TASK DESCRIPTION >>
Restate every line below word for word, but drop each picture.

SUPPLIED MATERIAL Start Marker

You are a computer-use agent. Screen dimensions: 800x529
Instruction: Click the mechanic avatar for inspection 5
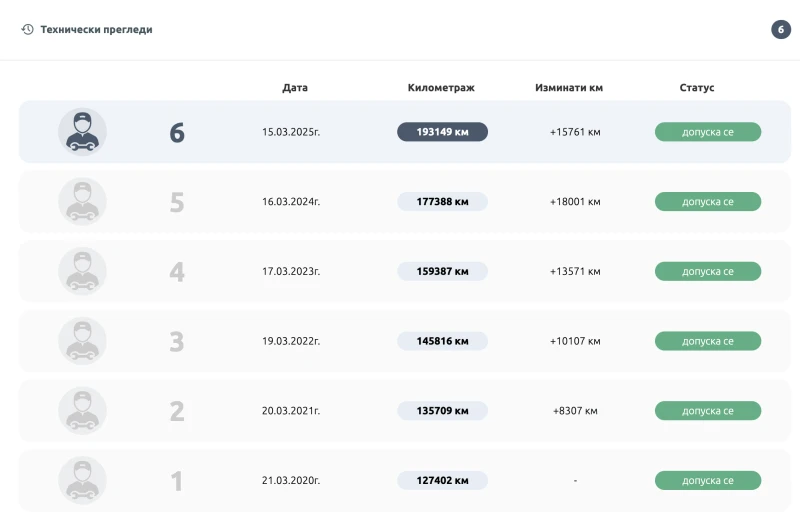82,202
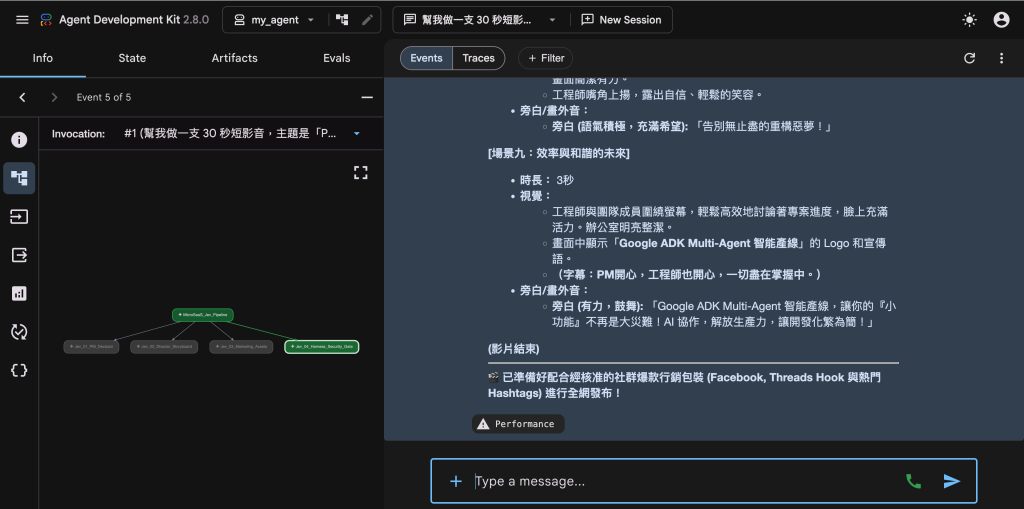The height and width of the screenshot is (509, 1024).
Task: Select the request input arrow icon
Action: point(19,216)
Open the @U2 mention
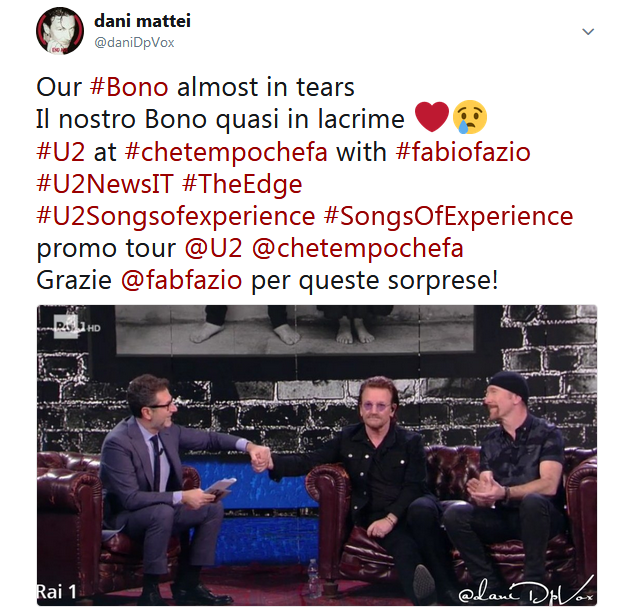Viewport: 629px width, 613px height. click(x=214, y=248)
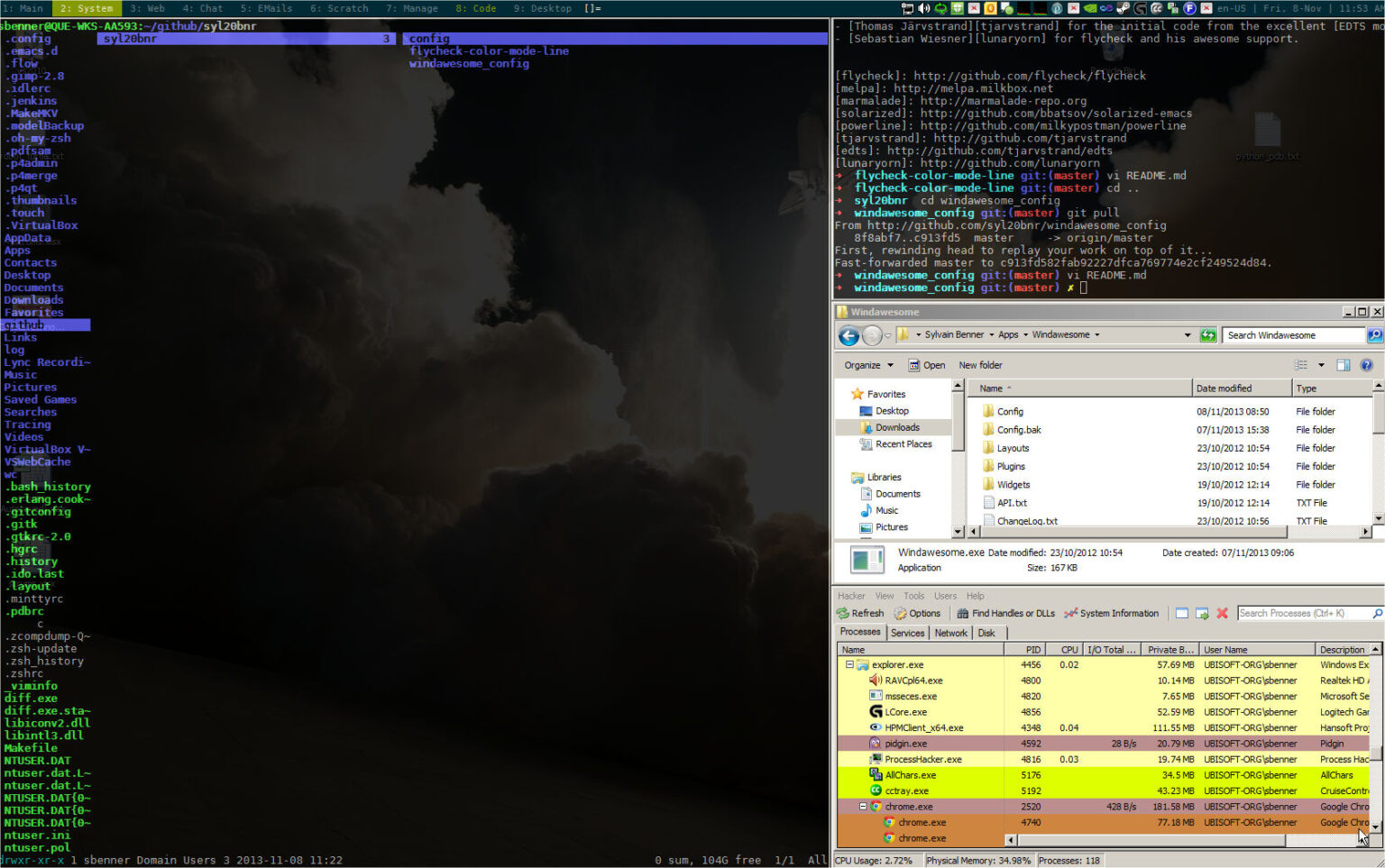The image size is (1385, 868).
Task: Click the New folder button
Action: [x=980, y=365]
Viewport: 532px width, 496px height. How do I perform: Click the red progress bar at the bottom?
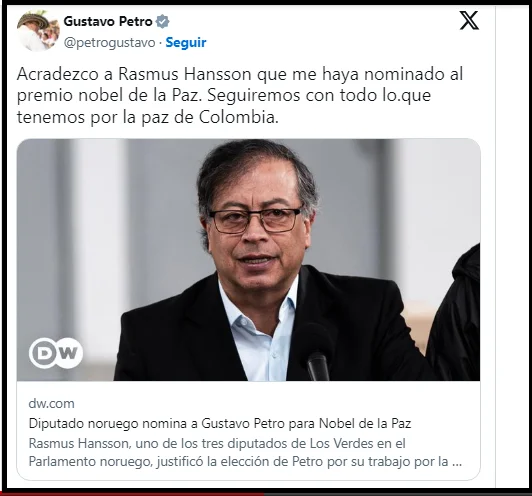[132, 494]
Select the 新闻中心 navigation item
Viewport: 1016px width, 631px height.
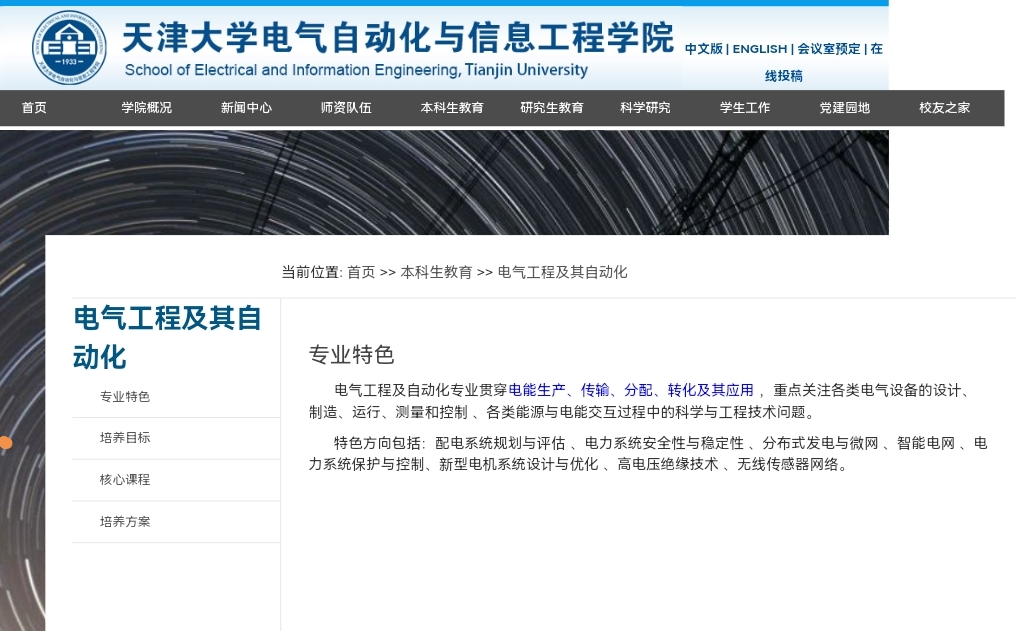point(245,107)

SUPPLIED MATERIAL End Marker

REPLY >>
You are a computer-use agent. Screen dimensions: 800x529
Instruction: Click the mechanic avatar for inspection 5
82,202
The height and width of the screenshot is (509, 1024).
Task: Select the request input arrow icon
Action: point(19,216)
Open the @U2 mention
Viewport: 629px width, 613px height. click(x=214, y=248)
The image size is (1385, 868).
Task: Click the New folder button
Action: [x=980, y=365]
Viewport: 532px width, 496px height. How do I perform: Click the red progress bar at the bottom?
[132, 494]
Select the 新闻中心 navigation item
Viewport: 1016px width, 631px height.
point(245,107)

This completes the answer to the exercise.